During the COVID-19 pandemic, for instance, she wrote about the influenza pandemic from a century ago and how it played out locally: “Influenza came to town in 1918, closing schools and killing soldiers.”
In the wake of George Floyd’s murder, as the nation went through a racial reckoning, Johnston wrote about how local minstrel shows flourished along with racism in the first half of the 20th Century, writing with the perspective that it’s important to examine the ugly parts as well as the heroic parts of local social history.
At the same time, she wrote a clear-eyed piece about slavery in Guilderland. “Most New Yorkers know that slavery once existed here,” her column began, “but few are aware that not only the wealthy, but a large number of ordinary New Yorkers benefited from the labor of enslaved men and women. For two centuries or longer, slaves were toiling on many of Guilderland’s farms or in local taverns, their names and labors long forgotten.”
Much of her writing is based on original sources, like memoirs, census records, and historic maps. And, Johnson spends a good deal of time perusing back issues of The Enterprise, piecing together parts of a bygone way of life.
As it looked recently like the nation might be on the brink of a recession, Johnson wrote about Guilderland in the 1930s in the midst of the Great Depression. And, although much in the news snippets were chilling — an “almost destitute” woman caring for her little nephew — Johnson pairs those accounts with stories of community members rallying to aid their town.
While an era like the 1930s may still inhabit our common memory, Johnson also digs deep, giving us pieces of history we may not otherwise have known, while still linking the local to larger history.
She wrote, for example, about Jean de Neufville, a wealthy merchant from the Netherlands, who was sympathetic to the Patriot cause and in 1778 began shipping goods, including guns, to the United States. De Nefville corresponded with John Adams and Benjamin Franklin regarding his loans but, at the war’s end, the lack of repayment led to the de Neufvilles’ bankruptcy in 1783.

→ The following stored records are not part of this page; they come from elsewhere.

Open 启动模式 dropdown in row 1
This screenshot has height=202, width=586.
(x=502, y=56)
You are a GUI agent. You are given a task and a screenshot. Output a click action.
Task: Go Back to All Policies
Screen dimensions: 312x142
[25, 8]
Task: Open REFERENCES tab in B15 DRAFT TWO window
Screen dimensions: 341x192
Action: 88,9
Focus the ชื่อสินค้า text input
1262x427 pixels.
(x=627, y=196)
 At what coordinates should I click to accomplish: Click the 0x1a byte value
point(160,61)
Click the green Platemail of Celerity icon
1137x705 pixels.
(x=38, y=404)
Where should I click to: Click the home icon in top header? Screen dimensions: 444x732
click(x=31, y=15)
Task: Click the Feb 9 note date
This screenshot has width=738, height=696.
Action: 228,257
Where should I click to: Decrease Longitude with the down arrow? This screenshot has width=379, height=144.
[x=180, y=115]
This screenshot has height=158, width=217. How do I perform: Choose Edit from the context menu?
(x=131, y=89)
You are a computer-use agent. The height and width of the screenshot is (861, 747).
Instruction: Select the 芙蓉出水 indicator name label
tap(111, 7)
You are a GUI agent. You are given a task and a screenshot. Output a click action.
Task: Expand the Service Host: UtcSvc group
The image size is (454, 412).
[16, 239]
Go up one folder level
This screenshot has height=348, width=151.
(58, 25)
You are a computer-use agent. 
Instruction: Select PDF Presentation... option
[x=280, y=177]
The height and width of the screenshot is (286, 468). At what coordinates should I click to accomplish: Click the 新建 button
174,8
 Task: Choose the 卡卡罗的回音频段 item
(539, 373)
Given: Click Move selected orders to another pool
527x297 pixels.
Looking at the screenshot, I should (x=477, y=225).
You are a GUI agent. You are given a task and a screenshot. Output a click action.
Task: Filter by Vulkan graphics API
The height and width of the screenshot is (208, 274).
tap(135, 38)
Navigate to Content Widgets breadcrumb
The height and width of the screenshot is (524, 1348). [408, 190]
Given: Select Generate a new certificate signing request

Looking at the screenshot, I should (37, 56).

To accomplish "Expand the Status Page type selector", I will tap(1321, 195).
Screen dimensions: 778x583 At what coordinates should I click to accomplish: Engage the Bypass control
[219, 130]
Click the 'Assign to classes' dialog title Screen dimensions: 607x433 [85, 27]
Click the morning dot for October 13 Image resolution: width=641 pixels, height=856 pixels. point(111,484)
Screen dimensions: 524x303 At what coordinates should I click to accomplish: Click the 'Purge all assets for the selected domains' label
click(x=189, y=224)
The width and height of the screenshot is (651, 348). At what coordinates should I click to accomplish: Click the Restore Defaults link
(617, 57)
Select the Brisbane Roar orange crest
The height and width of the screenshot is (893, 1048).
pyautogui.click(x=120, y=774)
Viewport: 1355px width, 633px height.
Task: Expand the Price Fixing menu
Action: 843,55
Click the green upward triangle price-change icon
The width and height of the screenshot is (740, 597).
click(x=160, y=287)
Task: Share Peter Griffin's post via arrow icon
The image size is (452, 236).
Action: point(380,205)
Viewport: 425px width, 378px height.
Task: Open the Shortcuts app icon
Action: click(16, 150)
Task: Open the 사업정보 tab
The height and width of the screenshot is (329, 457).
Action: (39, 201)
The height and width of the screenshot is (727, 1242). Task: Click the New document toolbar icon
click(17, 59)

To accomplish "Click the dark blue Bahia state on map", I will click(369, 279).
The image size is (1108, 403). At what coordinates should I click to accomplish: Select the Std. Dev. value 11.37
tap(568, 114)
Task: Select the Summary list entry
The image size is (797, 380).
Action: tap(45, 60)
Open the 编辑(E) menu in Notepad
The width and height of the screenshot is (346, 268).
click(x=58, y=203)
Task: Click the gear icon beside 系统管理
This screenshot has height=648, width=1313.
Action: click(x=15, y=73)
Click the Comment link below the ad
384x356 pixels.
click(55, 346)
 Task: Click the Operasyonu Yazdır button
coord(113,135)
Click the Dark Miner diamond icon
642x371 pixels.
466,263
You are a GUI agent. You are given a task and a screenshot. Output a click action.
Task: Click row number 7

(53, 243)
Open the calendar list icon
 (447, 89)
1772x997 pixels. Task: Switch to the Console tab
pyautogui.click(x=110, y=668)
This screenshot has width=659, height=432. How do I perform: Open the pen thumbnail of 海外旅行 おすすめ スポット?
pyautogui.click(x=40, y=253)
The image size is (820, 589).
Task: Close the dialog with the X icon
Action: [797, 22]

Jean de Neufville corresponded with George Washington in 1783, bemoaning “the ruin of credit of his house.” Washington responded in January 1784, “The disaster which happened to your house with which you were connected must be affecting to every true American, especially as your great zeal in the cause of liberty & your unwearied efforts to promote the interest of the United States are well known to the Citizens of the republic.”
Johnson wrote in her typical straightforward fashion, “If de Neufville had written to Washington, hoping to get some sort of favor, he received only pleasant words.”
The de Neufville family came to the United States in 1785 in hopes of reviving their fortunes and arrived “in a virtual wilderness on the bank of the Hungerkill on the edge of the pine bush west of Albany,” Johnson writes. There, they started a glass factory, but ultimately ended in bankruptcy.
“Today, few know that the de Neufvilles played an important role in our victory over England in 1781 and seemed to be known to many of our founding fathers,” Johnson wrote. “Because of their support, the de Neufvilles lost their fortune, and in coming to America ended their lives in poverty.”
Asked how she comes up with these untold stories and makes them into compelling narratives, Johnson said, “I’m like a little beagle following a bunny … I get into something and ask, ‘Now, what could I do? Oh, I bet if I looked up such-and-such’ … and you’d be surprised how, all of a sudden, things fall into place like that.”